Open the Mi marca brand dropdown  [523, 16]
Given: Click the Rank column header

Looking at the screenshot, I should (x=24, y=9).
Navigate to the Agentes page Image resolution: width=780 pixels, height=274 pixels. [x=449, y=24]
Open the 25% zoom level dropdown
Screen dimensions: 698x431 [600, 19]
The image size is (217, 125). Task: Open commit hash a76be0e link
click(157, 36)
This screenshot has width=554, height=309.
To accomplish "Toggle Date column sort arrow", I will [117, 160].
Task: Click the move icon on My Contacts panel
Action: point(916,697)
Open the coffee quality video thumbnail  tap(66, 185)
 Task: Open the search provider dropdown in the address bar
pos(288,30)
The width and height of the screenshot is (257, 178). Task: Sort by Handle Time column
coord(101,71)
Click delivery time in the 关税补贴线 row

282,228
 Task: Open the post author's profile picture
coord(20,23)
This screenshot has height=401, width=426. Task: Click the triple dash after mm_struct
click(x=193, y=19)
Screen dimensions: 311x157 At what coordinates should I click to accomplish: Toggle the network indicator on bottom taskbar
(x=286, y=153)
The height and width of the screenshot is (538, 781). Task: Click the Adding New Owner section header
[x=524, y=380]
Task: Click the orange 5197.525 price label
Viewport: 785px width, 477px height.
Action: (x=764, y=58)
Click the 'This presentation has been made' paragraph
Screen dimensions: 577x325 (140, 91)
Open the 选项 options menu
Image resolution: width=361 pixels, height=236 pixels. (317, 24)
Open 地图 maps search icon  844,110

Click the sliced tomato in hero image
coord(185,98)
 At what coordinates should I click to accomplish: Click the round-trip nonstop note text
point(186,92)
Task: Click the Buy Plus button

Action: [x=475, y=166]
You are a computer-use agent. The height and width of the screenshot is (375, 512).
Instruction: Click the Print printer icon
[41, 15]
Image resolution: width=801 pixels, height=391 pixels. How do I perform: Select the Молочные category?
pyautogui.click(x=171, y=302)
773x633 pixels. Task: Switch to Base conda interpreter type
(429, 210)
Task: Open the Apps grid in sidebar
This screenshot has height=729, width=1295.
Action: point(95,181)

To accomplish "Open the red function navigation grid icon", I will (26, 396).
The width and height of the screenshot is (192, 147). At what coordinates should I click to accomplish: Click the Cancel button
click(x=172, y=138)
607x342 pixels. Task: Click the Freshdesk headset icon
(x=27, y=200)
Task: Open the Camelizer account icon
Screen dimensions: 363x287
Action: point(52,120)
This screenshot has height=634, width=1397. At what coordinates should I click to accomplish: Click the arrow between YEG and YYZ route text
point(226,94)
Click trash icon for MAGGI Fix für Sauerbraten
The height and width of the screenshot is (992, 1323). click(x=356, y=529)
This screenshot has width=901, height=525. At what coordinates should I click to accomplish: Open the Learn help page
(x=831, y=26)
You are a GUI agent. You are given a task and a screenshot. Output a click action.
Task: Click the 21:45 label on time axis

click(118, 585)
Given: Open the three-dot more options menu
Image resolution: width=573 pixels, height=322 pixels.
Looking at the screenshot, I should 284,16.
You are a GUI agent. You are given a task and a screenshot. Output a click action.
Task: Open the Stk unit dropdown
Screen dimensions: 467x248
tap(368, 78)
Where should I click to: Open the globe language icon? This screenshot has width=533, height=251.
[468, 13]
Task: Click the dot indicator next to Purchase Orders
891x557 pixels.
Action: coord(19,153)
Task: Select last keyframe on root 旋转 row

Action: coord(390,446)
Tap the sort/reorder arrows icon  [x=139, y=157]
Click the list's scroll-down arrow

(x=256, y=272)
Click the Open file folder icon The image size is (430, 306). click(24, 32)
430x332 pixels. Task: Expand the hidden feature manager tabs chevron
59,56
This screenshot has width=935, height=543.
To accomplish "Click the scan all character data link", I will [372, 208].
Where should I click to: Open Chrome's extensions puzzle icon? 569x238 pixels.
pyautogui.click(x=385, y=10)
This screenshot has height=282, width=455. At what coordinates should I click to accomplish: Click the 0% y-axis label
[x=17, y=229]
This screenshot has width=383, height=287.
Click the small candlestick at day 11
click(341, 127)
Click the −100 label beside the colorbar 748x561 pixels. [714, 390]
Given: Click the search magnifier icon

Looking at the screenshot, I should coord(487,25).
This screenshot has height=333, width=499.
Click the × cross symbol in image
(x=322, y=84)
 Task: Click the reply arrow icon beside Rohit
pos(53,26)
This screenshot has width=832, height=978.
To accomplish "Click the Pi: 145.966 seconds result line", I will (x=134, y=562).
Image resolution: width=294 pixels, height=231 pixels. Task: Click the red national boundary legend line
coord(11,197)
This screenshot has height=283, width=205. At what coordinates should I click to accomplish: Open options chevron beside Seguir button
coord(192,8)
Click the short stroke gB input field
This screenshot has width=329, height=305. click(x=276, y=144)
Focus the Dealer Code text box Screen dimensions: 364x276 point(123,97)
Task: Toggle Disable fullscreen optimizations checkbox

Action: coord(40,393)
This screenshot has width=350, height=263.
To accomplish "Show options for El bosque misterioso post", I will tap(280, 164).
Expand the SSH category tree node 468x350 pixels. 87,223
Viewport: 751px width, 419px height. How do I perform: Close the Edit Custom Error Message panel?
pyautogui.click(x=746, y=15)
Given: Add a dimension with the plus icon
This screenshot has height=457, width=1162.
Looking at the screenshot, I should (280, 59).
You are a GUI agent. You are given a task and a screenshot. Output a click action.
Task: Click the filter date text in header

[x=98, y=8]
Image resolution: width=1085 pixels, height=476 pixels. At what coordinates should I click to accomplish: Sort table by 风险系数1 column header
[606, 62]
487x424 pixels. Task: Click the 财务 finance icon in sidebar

------------------------------------------------------------

# [Action item]
Count, in the records above, the lines that contain "sidebar", and write only the resulting number.

# [Task solution]
2